本研究的结论同样具有重要的实践意义。首先, 本研究指出, 员工的使命感可以提升他们的职业承诺, 进而促进他们的职业生涯自我管理行为。因此, 要想促进员工主动管理自己的职业生涯, 可以通过提高他们的使命感和职业承诺来实现。对于员工自身而言, 他们可以在工作中培养自己的使命感, 积极找寻工作的意义与乐趣, 例如, 尝试将工作的意义与生活的意义连接起来, 以此激发职业使命感(Dik, Duffy, & Eldridge, 2009)。对于组织而言, 要从使命感的高度探索员工的管理之道, 重视使命感所强调的意义与乐趣, 找寻相适应的员工管理和激励措施(裴宇晶,赵曙明, 2015)。例如, 在员工招聘与选拔过程中, 将应聘者的使命感纳入考量范围之内, 优先选拔使命感较高且与组织使命相匹配的员工。此外, 在组织文化的建设过程中强调组织使命和愿景的召唤, 并在落实过程中努力谋求组织使命与员工个人使命感的契合。另一方面, 组织可以对员工进行相关的培训, 例如对员工所从事职业的意义教育,强化他们对职业的热爱, 从而提高员工的职业承诺, 促进他们在组织内进行积极主动的职业生涯自我管理。
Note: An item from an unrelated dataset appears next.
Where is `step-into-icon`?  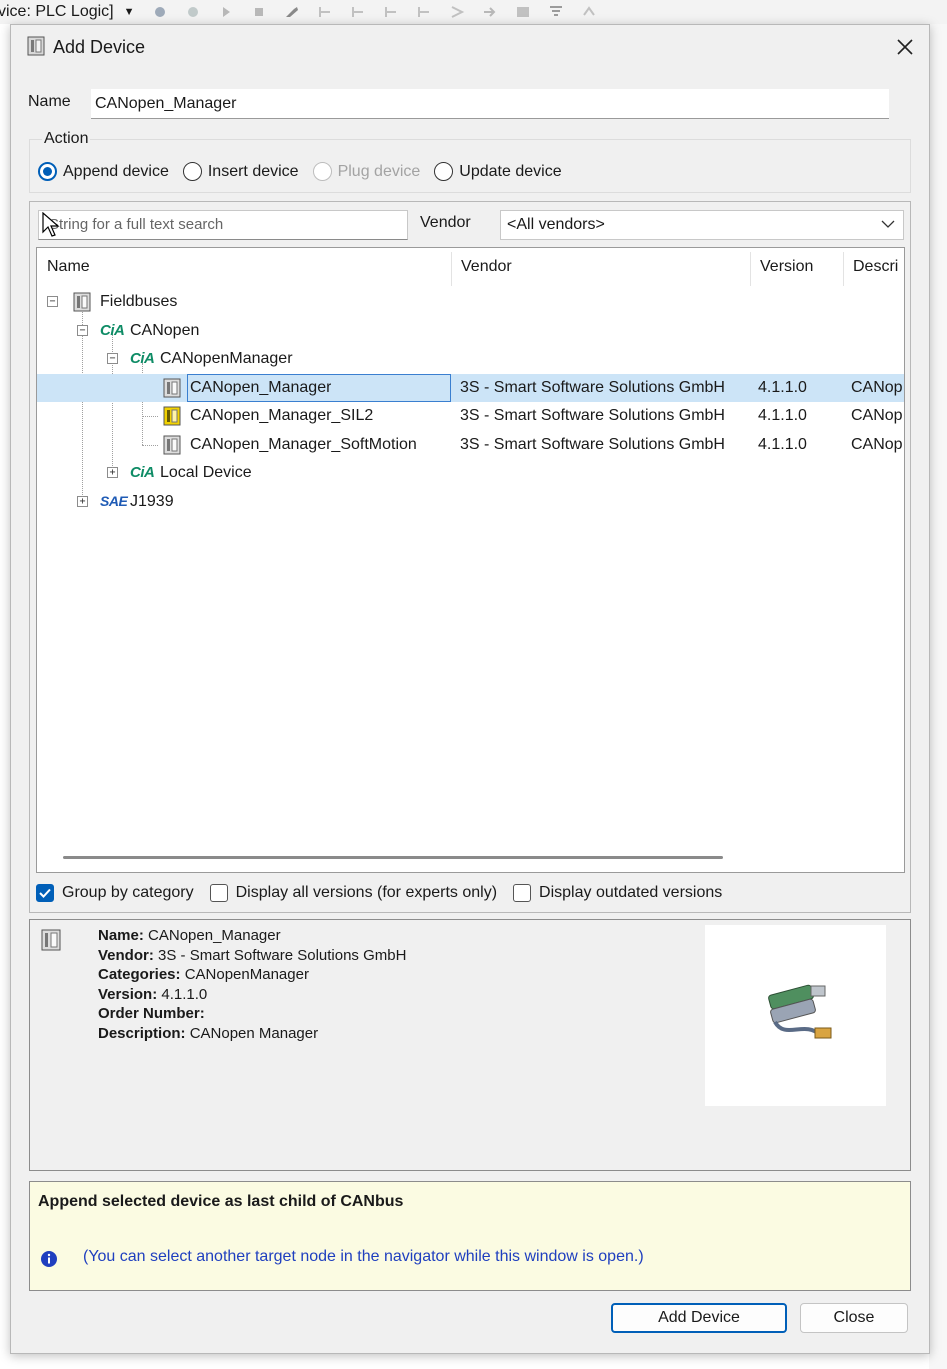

第二, 本研究的结果表明, 授权型领导能够促进员工将使命感与职业承诺转化为实质性的职业生涯自我管理行为, 这为领导帮助、促进员工进行职业生涯自我管理提供了理论依据。基于此, 本文建议, 领导应当对下属员工进行充分地授权, 尤其地, 对于使命感和职业承诺较高的员工而言, 赋予这些员工自主权和自由度, 积极传递对员工能力的信任, 给予员工自我发展的空间, 让员工能够以主人翁的立场开展工作, 并尽可能为他们提供发展所需的信息与资源, 进而促进他们积极主动地在组织内管理自己的职业生涯。

5.4 研究局限与未来展望

由于客观条件的限制, 本研究存在以下局限性, 以待后续研究的改进。首先, 本研究的变量测量均来源于员工的自评, 这可能导致共同方法偏差问题。但是, 本研究采用了在两个时间点收集数据的方法, 并保证参与者的回答是匿名且保密的, 以此减弱共同方法偏差对研究结果的影响。尽管如此, 未来研究可以考虑采用自评和他评相结合的问卷调查形式, 以消除同源方差对研究结果的影响。其次, 尽管本研究采用了在两个时间点收集数据的方法, 但目前的研究数据本质上还是截面数据, 这可能导致对变量之间因果关系的解释效力有限。因此, 未来可采取实验研究法或纵向研究法进一步验证变量之间的因果关系, 以获得更为严谨的结论。第三, 由于工作繁忙、调研邀请被归为垃圾邮件等原因导致第二轮调研的部分样本流失, 可能会在一定程度上影响研究结果, 但是在分阶段收集数据的过程中样本流失是不可避免的, 而且本研究的样本有效率与过往研究是相当的(Ng & Feldman, 2010; Sekiguchi, Li,& Hosomi, 2017), 尽管如此, 我们鼓励未来研究在保障样本有效率的前提下重复验证研究结论。此外, 本研究从领导和员工自身两个层面探讨了员工的职业生涯自我管理,可能还存在其他因素对员工的职业生涯自我管理产生影响, 因此, 我们鼓励未来的研究扩展我们的理论框架, 多层面、多角度地进一步研究员工的职业生涯自我管理行为。